In the past, Musk has said he didn't want to buy the social networking site. This is after a long time of drama. There is a catch, but he signaled his intent in a new filing with the SEC.
We know if you have questions about the whole situation. We talked to some legal experts to try and get some answers. Get into it.
It's really sad. After Musk bought a 9.2 percent stake in the company, this all began. Musk initially accepted the seat on the board, but changed his mind about a week later.
There is a reason for the change of mind. If Musk were to stay on the board, he wouldn't be able to buy more than 14.9% of the company. He said that he would have had to give up his hobby of using the social networking site as a means of communication. The solution to this dilemma was for Musk to buy all of the company.
From there, things went downhill. Musk claimed that he was going to back out of the deal because of the lack of information about the number of fake accounts on the platform. In order to get Musk to close the deal, Twitter filed a lawsuit.
If the judge overseeing the lawsuit adjourned the case, Musk would go through with his deal to buyTwitter for $54.20 a share.
There are a few things that might have changed Musk's mind, but we can't get inside his brain to find out.
During the discovery process, there were some embarrassing text messages that showed how the deal fell apart and how the only way to fix it would be to take it over.
Things could get messy at trial. According to Eric Talley, a law professor at Columbia University, Musk was going to be facing a very unpleasant deposition that could potentially dredge up "extremely inconsistent statements" that could spell even more legal issues. It doesn't help that Musk's case relies on publicizing bad things about the company he could acquire
Who doesn't know? In a filing with the SEC, Musk stated that his offer was still valid and that he intended to close the deal at $54.20. It isn't necessarily an indication that it's agreeing to the new offer since it has been its stance for more or less the entire time.

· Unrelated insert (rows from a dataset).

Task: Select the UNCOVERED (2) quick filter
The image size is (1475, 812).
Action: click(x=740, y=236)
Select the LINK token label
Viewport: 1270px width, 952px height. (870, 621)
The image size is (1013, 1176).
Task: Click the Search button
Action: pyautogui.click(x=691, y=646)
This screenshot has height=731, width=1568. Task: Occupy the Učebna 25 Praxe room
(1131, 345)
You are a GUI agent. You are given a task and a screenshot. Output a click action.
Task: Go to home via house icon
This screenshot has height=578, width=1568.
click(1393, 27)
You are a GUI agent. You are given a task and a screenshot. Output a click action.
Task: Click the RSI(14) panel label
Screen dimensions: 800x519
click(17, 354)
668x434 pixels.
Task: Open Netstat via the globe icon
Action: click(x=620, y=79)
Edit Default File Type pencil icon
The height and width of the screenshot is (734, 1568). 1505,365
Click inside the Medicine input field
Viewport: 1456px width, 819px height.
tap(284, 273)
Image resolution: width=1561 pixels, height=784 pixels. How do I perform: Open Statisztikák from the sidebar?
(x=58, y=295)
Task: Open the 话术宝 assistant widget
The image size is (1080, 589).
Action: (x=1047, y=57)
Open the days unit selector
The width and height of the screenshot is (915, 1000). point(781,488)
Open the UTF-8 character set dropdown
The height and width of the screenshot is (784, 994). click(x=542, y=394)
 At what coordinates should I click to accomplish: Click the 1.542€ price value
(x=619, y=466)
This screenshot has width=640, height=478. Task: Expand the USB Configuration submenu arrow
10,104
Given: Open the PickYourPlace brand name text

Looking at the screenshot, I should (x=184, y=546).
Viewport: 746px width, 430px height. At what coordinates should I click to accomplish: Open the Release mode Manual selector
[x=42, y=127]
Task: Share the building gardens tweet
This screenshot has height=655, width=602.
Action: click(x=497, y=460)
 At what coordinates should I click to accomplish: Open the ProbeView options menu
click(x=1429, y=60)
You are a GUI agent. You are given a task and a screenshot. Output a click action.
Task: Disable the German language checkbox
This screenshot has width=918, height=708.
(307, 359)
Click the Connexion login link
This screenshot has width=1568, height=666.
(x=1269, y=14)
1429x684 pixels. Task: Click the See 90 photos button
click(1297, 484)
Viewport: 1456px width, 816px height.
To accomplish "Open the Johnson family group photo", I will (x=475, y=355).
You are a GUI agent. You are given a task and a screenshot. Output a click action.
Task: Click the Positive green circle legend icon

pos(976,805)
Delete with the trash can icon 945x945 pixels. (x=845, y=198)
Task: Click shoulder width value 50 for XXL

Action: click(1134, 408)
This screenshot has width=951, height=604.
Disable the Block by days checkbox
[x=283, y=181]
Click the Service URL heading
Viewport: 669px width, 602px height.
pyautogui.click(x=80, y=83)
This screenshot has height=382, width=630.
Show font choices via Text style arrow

It's hard to tell how much of a commitment Musk is making until his court hearing. She said it would be weird for him to publicly file with the SEC if he didn't really want to settle. Are you talking about Musk? I didn't think I could imagine.
There is some variation to the straightforward answer. According to the SEC filing, all of the publicly traded stock is being purchased by a company owned by Musk. Several other holding companies are involved in the deal, but they will most likely be folded into the micro-messaging service.
Saudi Arabia's Prince Alwaleed Bin Talal Bin Abdulaziz Alsaud is one of the people with billions invested into or tied up with this deal. You can see how much each entity has invested in a report from The Wall Street Journal. The Washington Post suggests that they may want to have some control over the platform in order to get a return on their investment.
There is a question of who will actually run the social networking site. It was reported earlier this year that Musk would be in charge of the company after the acquisition. The two have been fighting for months and it seems unlikely that Musk will let him keep his job.
It is not known if Musk still intends to act as the company's CEO or who will take his place.
Right now, it is up in the air. He expects the judge to signal whether or not she will allow anything to be frozen in time. He said that the machinery is still geared to trial on October 17th.
If the deal is done by October 17th, it won't be like Charlie Brown kicking the football, because it doesn't want to be like that. I don't think they'd agree to stay everything. He said that the Chancellor would not be able to schedule her schedule around the trial date.
He said that one or two items may be delayed, including Musk's deposition, but that the team has to continue to plan as if the trial will happen. He said that the trial would act as a stick to keep Musk from stalling.
According to the Wall Street Journal, the judge wants Musk to come up with a plan that will stop the trial by the end of the day.
It is not clear how long it will take before the deal closes. When Musk's financing agreements expire, there is an important deadline. It is possible that the whole thing will fall through if he does not re-up those agreements by that time. It would be a billion dollars richer, which is nice, but it would also have to remain a public company and figure out how to move forward after a year of chaos.
As for the other things that could trip the deal up, given who we are dealing with it feels like anything could happen, Musk could incur the wrath of the SEC, and aliens could invade, and so on. The deal isn't over until it's over.
Additional reports by Elizabeth Lopatto.